Monday, March 1, 2010

A few more rows and a wee find

The baby shrug had a bit more progress made on it on the train from the Wairarapa to Wellington on Saturday evening (I made a very flying visit, over late on Friday night and back in time to see Guy's last show on Saturday night, but it was nice to hang out with Hunter for a few hours on Saturday and make another batch of cupcakes...):

(without the aid of a hand model it looks like this)

(Hand model: Guy Langford - because my hands are too pink and stubby)

Not a lot because I got sleepy after a few rows and slept until Upper Hutt. But a fire on the tracks between Waterloo and Petone delayed us and I got more done while sitting waiting for the train to move. The lovely train guard who was keeping us updated said to me, 'Aren't we nice? We stopped the train so you could finish your knitting' as he walked past. I dutifully chuckled and replied, 'Yes I thought so, thank you'. I could have said, 'HA! We'd have to sit here for about three days straight and call in knitting interpreters before there was any hope of me finishing this stupid thing'.

Stupid thing? Okay maybe a bit harsh but honestly: 'Long circular and straight needles'? I get that there are two lengths of straight needles and Anita loaned me a pair of long 4mm ones. But 'long circular' needles? According to Ravelry there are NINE different lengths of circulars and on the Yarn Queen website there are three. Surely I don't need a pair of 80cm length circular needles for a BABY shrug. How long is long? Is it longer than the shortest or is it the absolute longest? Come on Miss Bliss, give me a break here.

Also, I am nearly at the part where it says:

'Change to 5mm circular needle.
Shape sleeves
Cast on 5 sts at beg of next 8 rows. 88 sts Work a further 18 rows.
Divide for fronts'

Now, to my logical mind it does not say 'join for working in the round' anywhere. So in a logical Cherie world, I wouldn't join it for working in the round. BUT, I'm suspicious of this knitting gobbledygook and I feel like maybe in the logical KNITTING world it would follow that if you have to change to circular needles, you know you have to join for working in the round, so there's no need to spell it out.

SO confused.

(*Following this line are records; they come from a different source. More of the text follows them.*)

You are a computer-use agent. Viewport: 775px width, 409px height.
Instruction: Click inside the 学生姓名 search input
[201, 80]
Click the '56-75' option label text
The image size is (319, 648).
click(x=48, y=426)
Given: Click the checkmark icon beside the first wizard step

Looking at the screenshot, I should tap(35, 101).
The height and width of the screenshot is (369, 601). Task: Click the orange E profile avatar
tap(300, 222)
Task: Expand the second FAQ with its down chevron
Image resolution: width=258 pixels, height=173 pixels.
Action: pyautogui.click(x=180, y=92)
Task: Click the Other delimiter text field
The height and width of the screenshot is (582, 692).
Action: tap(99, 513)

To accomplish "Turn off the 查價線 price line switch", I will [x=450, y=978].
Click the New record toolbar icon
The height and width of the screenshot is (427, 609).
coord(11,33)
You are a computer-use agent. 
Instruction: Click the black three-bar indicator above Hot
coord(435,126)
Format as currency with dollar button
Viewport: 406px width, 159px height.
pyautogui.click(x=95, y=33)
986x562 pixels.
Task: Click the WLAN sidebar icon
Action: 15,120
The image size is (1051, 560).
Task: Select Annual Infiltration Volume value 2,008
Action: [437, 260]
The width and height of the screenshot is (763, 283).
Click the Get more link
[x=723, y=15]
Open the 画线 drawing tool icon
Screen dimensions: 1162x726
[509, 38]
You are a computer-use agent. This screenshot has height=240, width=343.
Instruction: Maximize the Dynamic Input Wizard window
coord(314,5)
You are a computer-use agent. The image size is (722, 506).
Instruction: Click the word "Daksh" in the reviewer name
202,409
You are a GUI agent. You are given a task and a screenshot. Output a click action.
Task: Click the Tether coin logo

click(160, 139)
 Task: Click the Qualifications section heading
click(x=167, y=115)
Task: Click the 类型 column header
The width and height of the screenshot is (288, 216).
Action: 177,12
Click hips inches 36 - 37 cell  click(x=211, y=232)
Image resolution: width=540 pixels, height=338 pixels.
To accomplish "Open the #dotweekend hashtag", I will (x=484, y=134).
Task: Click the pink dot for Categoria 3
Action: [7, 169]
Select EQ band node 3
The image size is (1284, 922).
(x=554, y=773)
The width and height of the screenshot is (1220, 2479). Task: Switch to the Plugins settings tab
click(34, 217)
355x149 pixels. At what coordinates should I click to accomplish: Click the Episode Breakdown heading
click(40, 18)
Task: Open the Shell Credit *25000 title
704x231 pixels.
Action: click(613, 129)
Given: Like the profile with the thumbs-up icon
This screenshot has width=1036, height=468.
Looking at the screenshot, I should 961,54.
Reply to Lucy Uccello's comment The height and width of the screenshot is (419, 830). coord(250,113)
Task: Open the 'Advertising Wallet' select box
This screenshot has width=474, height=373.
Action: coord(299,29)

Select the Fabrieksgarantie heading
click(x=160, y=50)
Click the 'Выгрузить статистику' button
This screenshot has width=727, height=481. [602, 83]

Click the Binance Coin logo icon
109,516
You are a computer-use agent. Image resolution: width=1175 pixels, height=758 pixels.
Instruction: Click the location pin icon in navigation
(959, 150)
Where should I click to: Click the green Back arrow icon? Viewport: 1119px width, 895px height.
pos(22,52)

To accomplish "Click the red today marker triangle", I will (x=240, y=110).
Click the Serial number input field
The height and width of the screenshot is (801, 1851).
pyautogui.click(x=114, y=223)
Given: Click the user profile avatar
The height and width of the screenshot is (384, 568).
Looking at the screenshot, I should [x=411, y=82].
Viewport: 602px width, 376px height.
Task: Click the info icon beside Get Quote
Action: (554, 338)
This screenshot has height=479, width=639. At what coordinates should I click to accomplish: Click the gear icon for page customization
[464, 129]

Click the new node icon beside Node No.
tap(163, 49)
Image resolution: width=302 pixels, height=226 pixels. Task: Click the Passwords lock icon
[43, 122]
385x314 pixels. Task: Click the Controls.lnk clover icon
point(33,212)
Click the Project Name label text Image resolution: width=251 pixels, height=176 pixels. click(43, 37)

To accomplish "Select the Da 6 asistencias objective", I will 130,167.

Also, I have no idea HOW I would join it for working in the round because the way I did it for my hat was to begin a row using the tail and the working yarn for a few stitches. But now the tail is a whole 21 rows away at the bottom. My guess is it is not worked in the round and you use circular needles because they make it easier to have stitches dangling off the bottom on a spare needle than straight ones do. But who knows.

I am off to Monday night knitting circle tonight so hopefully someone can help me. And if not, I have emailed someone on Ravelry who just finished this pattern the other day and asked these questions (not in such a rambling, whining way of course). I hope they don't mind a random person from New Zealand emailing them all the way over in Indiana asking them knitting questions. I wouldn't mind if that happened to me - if the situation was reversed I'd be all excited and look up exactly where Indiana actually is, but you never know.

In other news, I went and looked around a few second hand shops in Carterton and Masterton during my brief visit on Saturday (I'm looking for a tall, narrow, real wooden bookcase) and had to buy this because of the title:

And because it is such a perfect representation of the stories the women in our show would have grown up with and of the genre that Enid Blyton was working in with her short stories and The Wishing Chair and The Faraway Tree books.

There's an inscription in the front page of the book, 'To Carol, Wishing her a happy fifth birthday, love from Sandra'.

The shop I bought the book from had a whole eclectic mix of things (a lot of them quite overpriced) including this:

I can't find a picture of an original or a restored one of these, not with the handle thing in the front or frame bit on the top like this one so I wonder what it looked like in all its glory.

Lots of pictures of ones like this though, although not surrounded by old bath claws.

I love old stuff. Except dolls, but that's a story for another day.